### Short task 1
Rewrite the paragraph beginning "What we've been developing" in the LEAF coordinator passage as a short bulleted list that keeps its main facts.

### Passage shown
----------------------------------------

I’m the Lived Experience Advisory Forum (LEAF) coordinator. I think I was ready in my old job, ready to make a change. I'd been there for some time, I'd done my diploma in management in health and social care level five and I was like, ‘Okay, I could go on to be a manager somewhere.’ So, I saw the advert for LEAF and I was like ‘This is amazing, you know – a coordinator to get the voices of people heard… you know, to make change.’ Yes, I’m here for that.


I have come into LEAF and recognised all the good work that they've been doing. I could see that they lacked communication and transparency as a team purely because there was no coordinator role in place. I think everybody tried their best to do what they felt was right for LEAF, but there wasn't a mutual goal for everybody. And, if people are not working to the same goal, you're going to get different outcomes. So, we're just kind of starting to embed and build the foundations for LEAF, ensuring that they've got support for development and growth as well as maintaining the good work they're doing. So yeah, it's been interesting, very interesting. I think everybody's trying to figure out their roles, what we're doing, what I'm doing. I think that's what the coordinator role is there for, to kind of make sure everybody's swimming in the right direction, so, everybody's going to benefit.


What we’ve been developing is an induction package that supports the needs of the individual, recognising any disabilities, barriers to education and training. We've looked at tablets to break down barriers for contact. A lot of people don't have emails, a lot of people don't even have a phone. Not everybody in LEAF will want to have the development package, which is fine. We’ll go out and try and do some outreach, whether it’s at services, or for people who are currently still street homeless, we're kind of looking to ensure that a lot more voices are heard, from LEAF’s side, breaking down barriers for the county. I kind of always think too far ahead, but I think obviously we want forum members to be paid as well - that's a tricky barrier.

----------------------------------------

### Short task 2
Return every line of the records below unchanged, leaving out the pictures.

----------------------------------------

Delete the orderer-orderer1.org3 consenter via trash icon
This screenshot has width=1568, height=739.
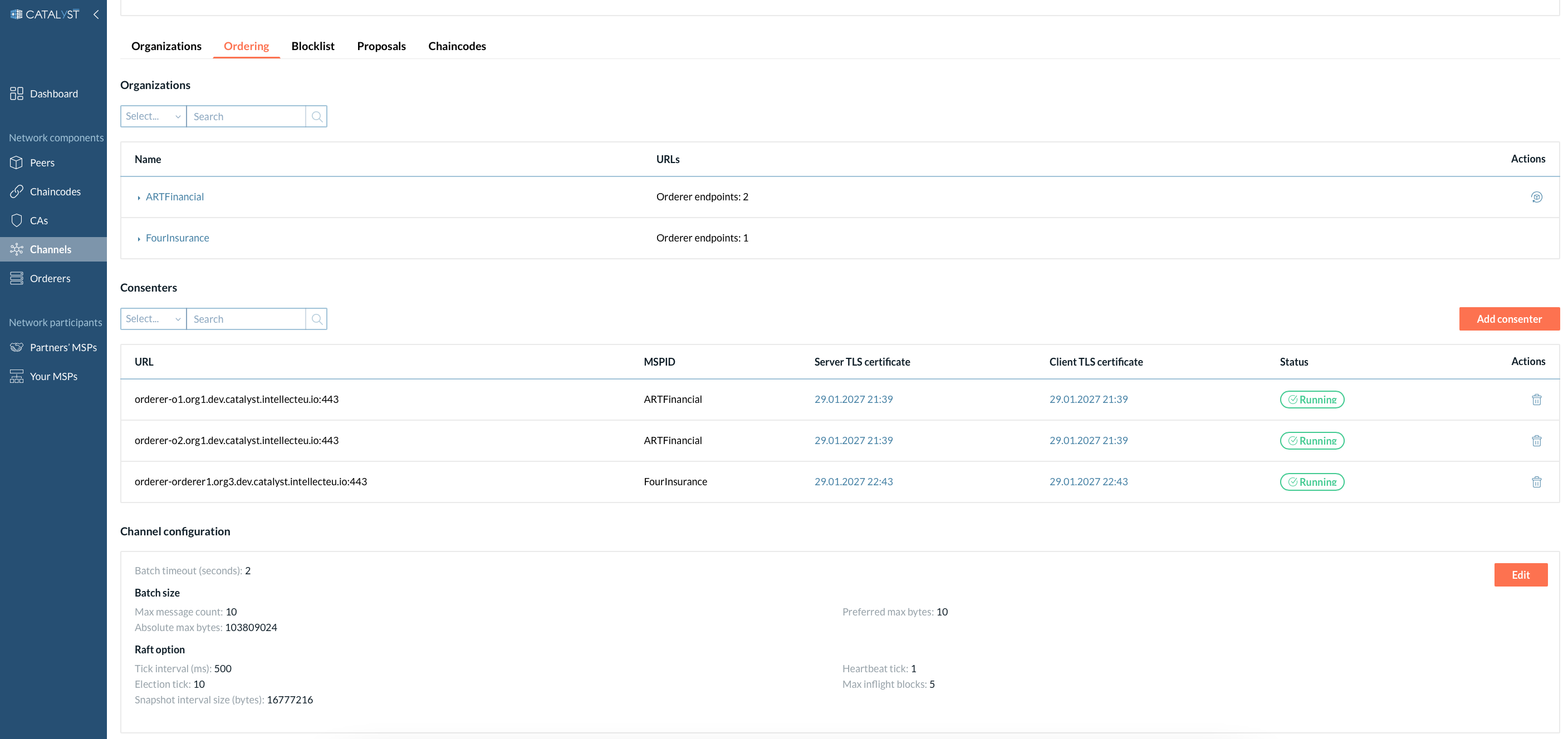(x=1536, y=482)
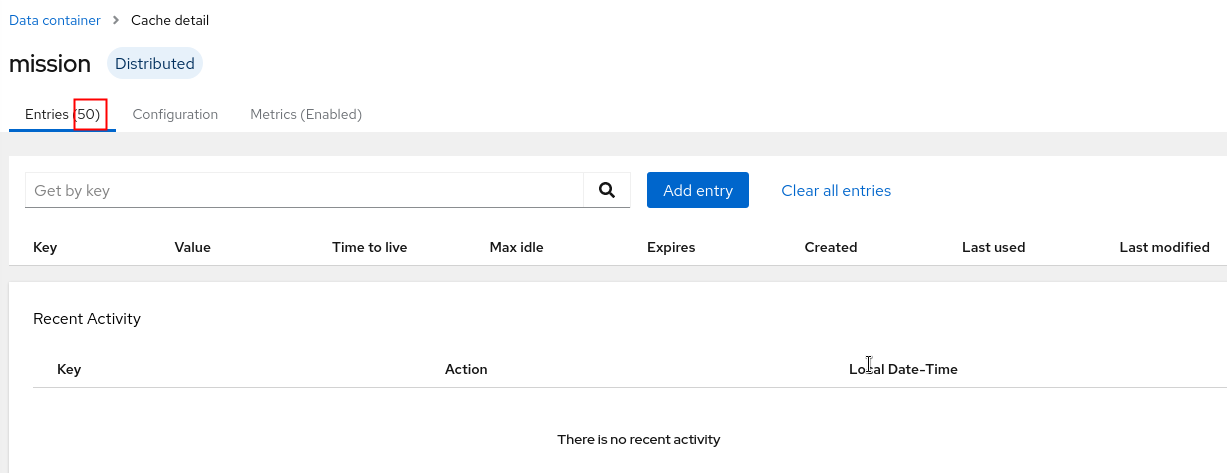This screenshot has width=1227, height=473.
Task: Switch to the Metrics (Enabled) tab
Action: 306,114
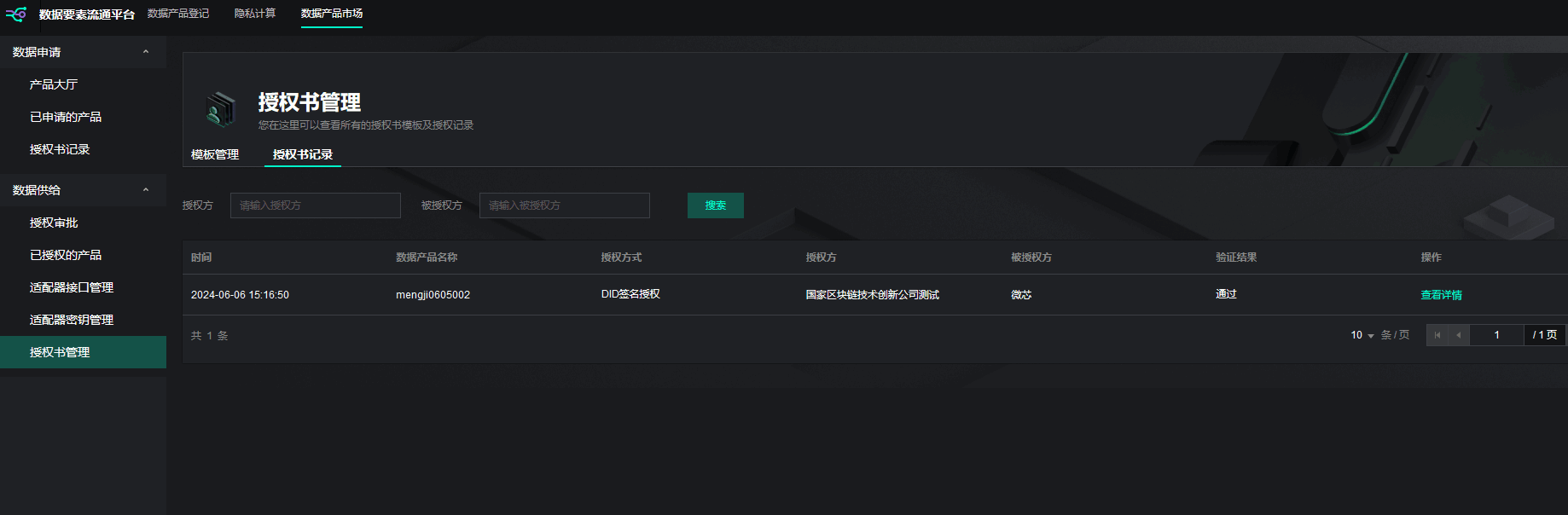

----------------------------------------

### Worked answer 1
- An induction package is being developed to meet each person's needs, taking account of disabilities and barriers to education and training.
- Tablets have been considered as a way to make contact easier, since many people have no email and some have no phone.
- Not every LEAF member will want the development package, and that is acceptable.
- Outreach is planned at services and among people who are still street homeless, so that more voices are heard across the county.
- Paying forum members is a goal, but it is a tricky barrier.

### Worked answer 2
Delete the orderer-orderer1.org3 consenter via trash icon
This screenshot has width=1568, height=739.
(x=1536, y=482)
This screenshot has width=1227, height=473.
Task: Switch to the Metrics (Enabled) tab
Action: 306,114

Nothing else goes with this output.